→ **Work instructions**
What the task needs is the data below, written out verbatim.

→ **Records from a data collection**
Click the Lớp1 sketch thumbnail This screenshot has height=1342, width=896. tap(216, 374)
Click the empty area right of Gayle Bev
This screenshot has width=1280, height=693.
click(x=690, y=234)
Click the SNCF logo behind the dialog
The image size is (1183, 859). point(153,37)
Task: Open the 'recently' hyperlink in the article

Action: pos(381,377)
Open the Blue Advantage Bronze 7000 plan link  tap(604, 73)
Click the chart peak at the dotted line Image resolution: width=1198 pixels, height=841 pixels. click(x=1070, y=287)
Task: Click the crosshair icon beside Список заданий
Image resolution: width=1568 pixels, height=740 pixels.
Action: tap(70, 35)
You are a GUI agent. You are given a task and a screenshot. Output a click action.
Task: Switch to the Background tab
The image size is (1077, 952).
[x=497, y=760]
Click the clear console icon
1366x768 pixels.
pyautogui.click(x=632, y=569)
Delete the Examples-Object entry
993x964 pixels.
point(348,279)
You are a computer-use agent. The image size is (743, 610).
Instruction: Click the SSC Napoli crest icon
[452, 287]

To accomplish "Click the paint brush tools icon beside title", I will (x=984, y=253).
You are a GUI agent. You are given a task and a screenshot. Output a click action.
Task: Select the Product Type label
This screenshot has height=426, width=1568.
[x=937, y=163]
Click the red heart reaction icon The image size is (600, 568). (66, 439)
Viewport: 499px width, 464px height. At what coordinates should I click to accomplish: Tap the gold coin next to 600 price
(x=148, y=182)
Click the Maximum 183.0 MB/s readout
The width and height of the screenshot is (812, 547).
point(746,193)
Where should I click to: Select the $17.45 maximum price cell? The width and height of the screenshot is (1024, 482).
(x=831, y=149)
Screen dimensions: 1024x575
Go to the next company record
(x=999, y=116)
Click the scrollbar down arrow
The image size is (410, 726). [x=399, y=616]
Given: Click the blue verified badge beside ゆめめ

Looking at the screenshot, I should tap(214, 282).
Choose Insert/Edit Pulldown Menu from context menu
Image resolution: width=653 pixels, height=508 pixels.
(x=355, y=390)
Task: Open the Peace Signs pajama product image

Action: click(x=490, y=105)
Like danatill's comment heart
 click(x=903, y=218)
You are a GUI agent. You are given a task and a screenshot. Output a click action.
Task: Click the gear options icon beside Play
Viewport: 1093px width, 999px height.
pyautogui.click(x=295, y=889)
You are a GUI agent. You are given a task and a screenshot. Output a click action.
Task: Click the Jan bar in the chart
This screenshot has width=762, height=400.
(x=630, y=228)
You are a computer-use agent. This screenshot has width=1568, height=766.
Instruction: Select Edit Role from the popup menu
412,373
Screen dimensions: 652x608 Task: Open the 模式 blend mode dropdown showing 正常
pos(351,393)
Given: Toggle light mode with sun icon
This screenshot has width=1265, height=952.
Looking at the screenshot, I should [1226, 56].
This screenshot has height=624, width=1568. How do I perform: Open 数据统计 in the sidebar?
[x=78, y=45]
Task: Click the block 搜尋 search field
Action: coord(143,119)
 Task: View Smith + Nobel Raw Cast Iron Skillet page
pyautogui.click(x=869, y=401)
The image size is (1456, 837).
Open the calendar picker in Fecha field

→ **Solution for this problem**
Click the Lớp1 sketch thumbnail This screenshot has height=1342, width=896. tap(216, 374)
Click the empty area right of Gayle Bev
This screenshot has width=1280, height=693.
click(x=690, y=234)
Click the SNCF logo behind the dialog
The image size is (1183, 859). point(153,37)
Task: Open the 'recently' hyperlink in the article

Action: pos(381,377)
Open the Blue Advantage Bronze 7000 plan link  tap(604, 73)
Click the chart peak at the dotted line Image resolution: width=1198 pixels, height=841 pixels. click(x=1070, y=287)
Task: Click the crosshair icon beside Список заданий
Image resolution: width=1568 pixels, height=740 pixels.
Action: tap(70, 35)
You are a GUI agent. You are given a task and a screenshot. Output a click action.
Task: Switch to the Background tab
The image size is (1077, 952).
[x=497, y=760]
Click the clear console icon
1366x768 pixels.
pyautogui.click(x=632, y=569)
Delete the Examples-Object entry
993x964 pixels.
point(348,279)
You are a computer-use agent. The image size is (743, 610).
Instruction: Click the SSC Napoli crest icon
[452, 287]

To accomplish "Click the paint brush tools icon beside title", I will (x=984, y=253).
You are a GUI agent. You are given a task and a screenshot. Output a click action.
Task: Select the Product Type label
This screenshot has height=426, width=1568.
[x=937, y=163]
Click the red heart reaction icon The image size is (600, 568). (66, 439)
Viewport: 499px width, 464px height. At what coordinates should I click to accomplish: Tap the gold coin next to 600 price
(x=148, y=182)
Click the Maximum 183.0 MB/s readout
The width and height of the screenshot is (812, 547).
point(746,193)
Where should I click to: Select the $17.45 maximum price cell? The width and height of the screenshot is (1024, 482).
(x=831, y=149)
Screen dimensions: 1024x575
Go to the next company record
(x=999, y=116)
Click the scrollbar down arrow
The image size is (410, 726). [x=399, y=616]
Given: Click the blue verified badge beside ゆめめ

Looking at the screenshot, I should tap(214, 282).
Choose Insert/Edit Pulldown Menu from context menu
Image resolution: width=653 pixels, height=508 pixels.
(x=355, y=390)
Task: Open the Peace Signs pajama product image

Action: click(x=490, y=105)
Like danatill's comment heart
 click(x=903, y=218)
You are a GUI agent. You are given a task and a screenshot. Output a click action.
Task: Click the gear options icon beside Play
Viewport: 1093px width, 999px height.
pyautogui.click(x=295, y=889)
You are a GUI agent. You are given a task and a screenshot. Output a click action.
Task: Click the Jan bar in the chart
This screenshot has width=762, height=400.
(x=630, y=228)
You are a computer-use agent. This screenshot has width=1568, height=766.
Instruction: Select Edit Role from the popup menu
412,373
Screen dimensions: 652x608 Task: Open the 模式 blend mode dropdown showing 正常
pos(351,393)
Given: Toggle light mode with sun icon
This screenshot has width=1265, height=952.
Looking at the screenshot, I should [1226, 56].
This screenshot has height=624, width=1568. How do I perform: Open 数据统计 in the sidebar?
[x=78, y=45]
Task: Click the block 搜尋 search field
Action: coord(143,119)
 Task: View Smith + Nobel Raw Cast Iron Skillet page
pyautogui.click(x=869, y=401)
The image size is (1456, 837).
Open the calendar picker in Fecha field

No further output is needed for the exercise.